━━ SUPPLIED MATERIAL ━━

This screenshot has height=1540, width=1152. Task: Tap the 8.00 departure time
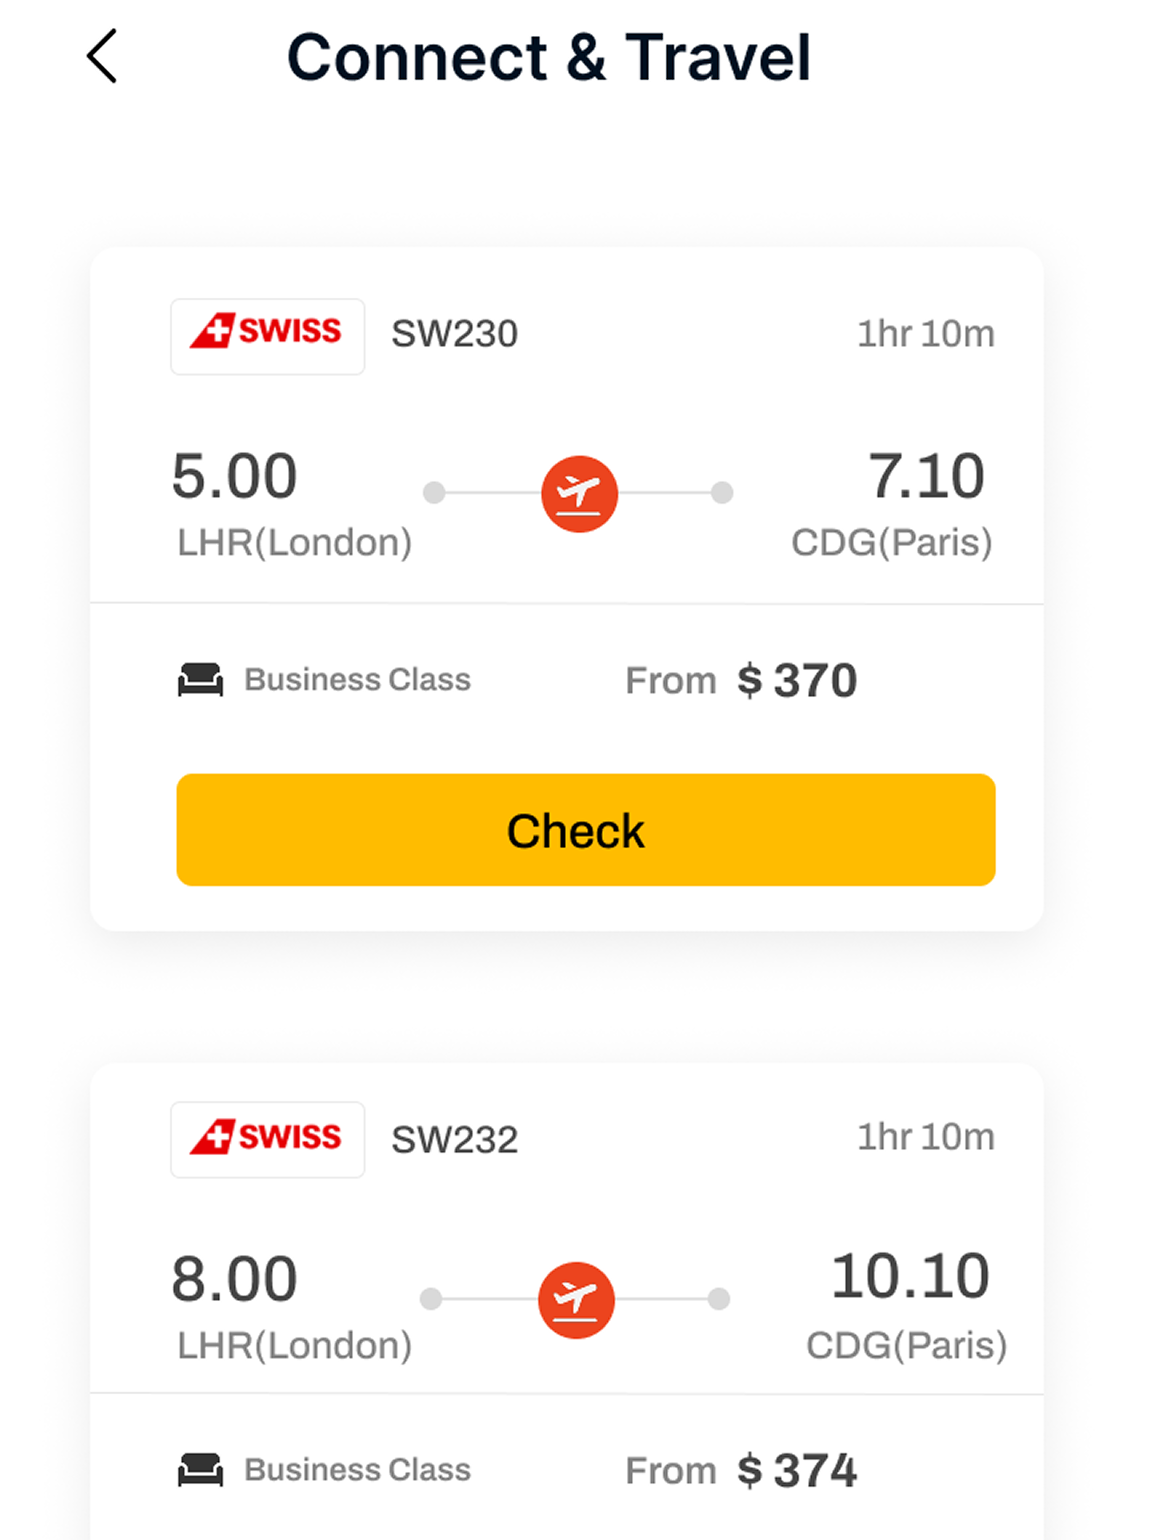pyautogui.click(x=234, y=1279)
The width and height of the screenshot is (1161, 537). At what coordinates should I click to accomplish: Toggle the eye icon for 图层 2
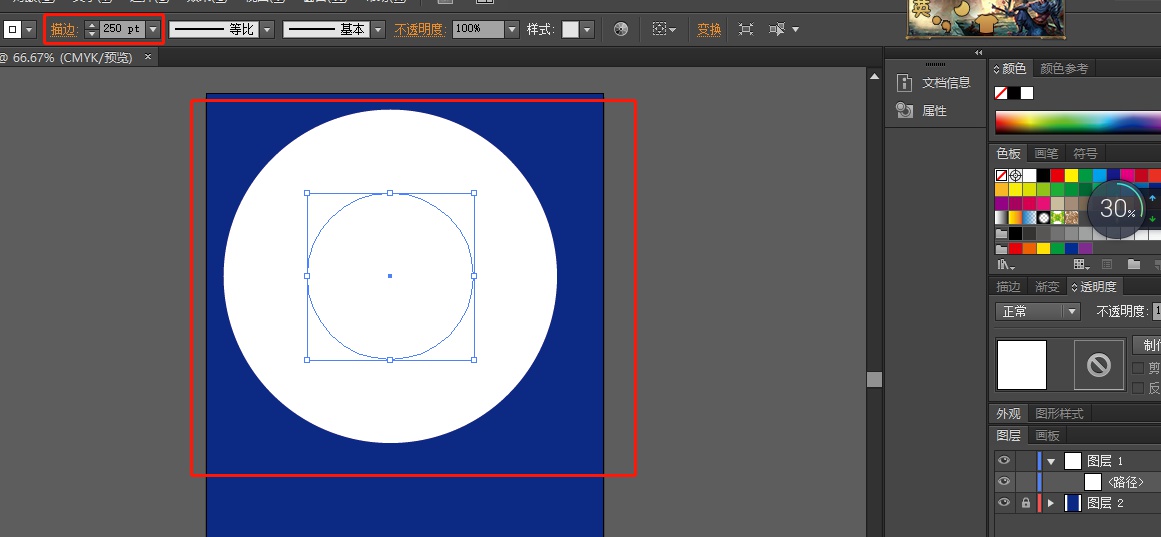tap(1004, 503)
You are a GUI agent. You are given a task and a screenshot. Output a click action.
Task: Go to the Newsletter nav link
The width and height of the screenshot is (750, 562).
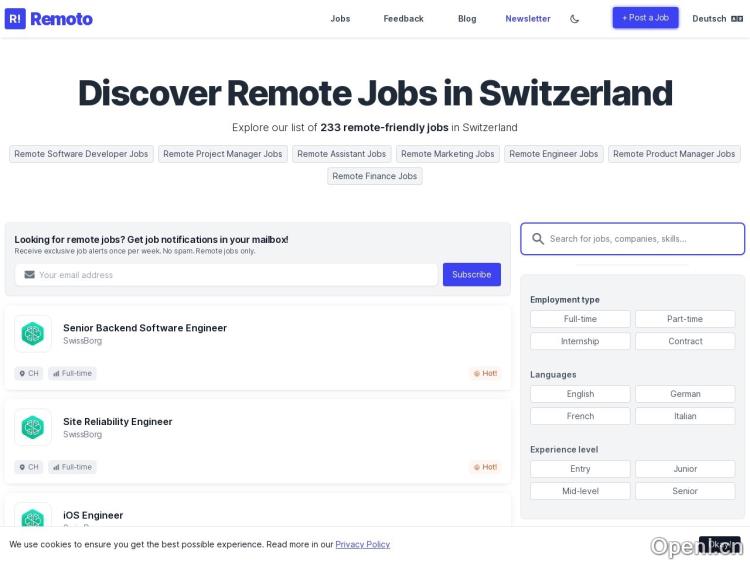click(x=527, y=18)
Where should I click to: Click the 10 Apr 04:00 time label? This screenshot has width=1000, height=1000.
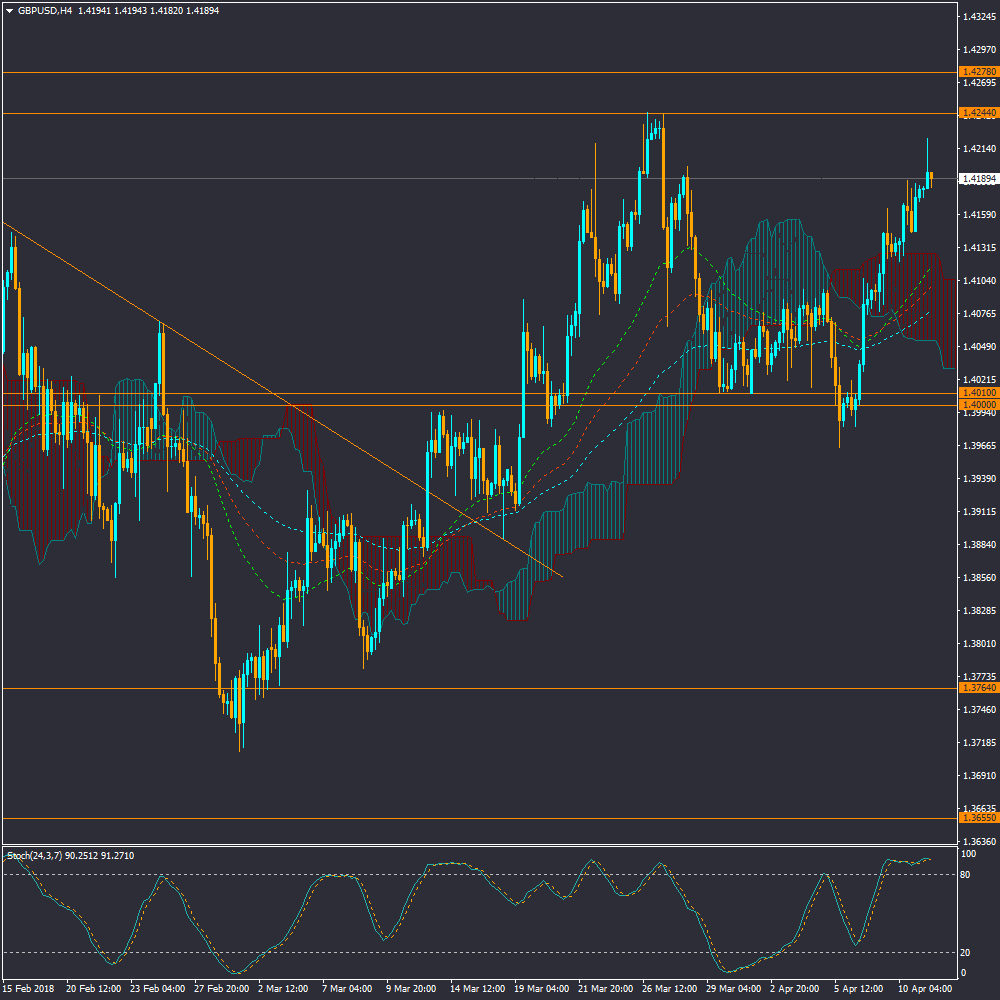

━━━

> [EXERCISE GOAL] Write out, exactly and only, the lines from the one containing "Task: Go to the Newsletter nav link" through the last line of the material above. Pictures do not go in the copy.

> [PROBLEM SOLUTION]
Task: Go to the Newsletter nav link
The width and height of the screenshot is (750, 562).
click(x=527, y=18)
Where should I click to: Click the 10 Apr 04:00 time label? This screenshot has width=1000, height=1000.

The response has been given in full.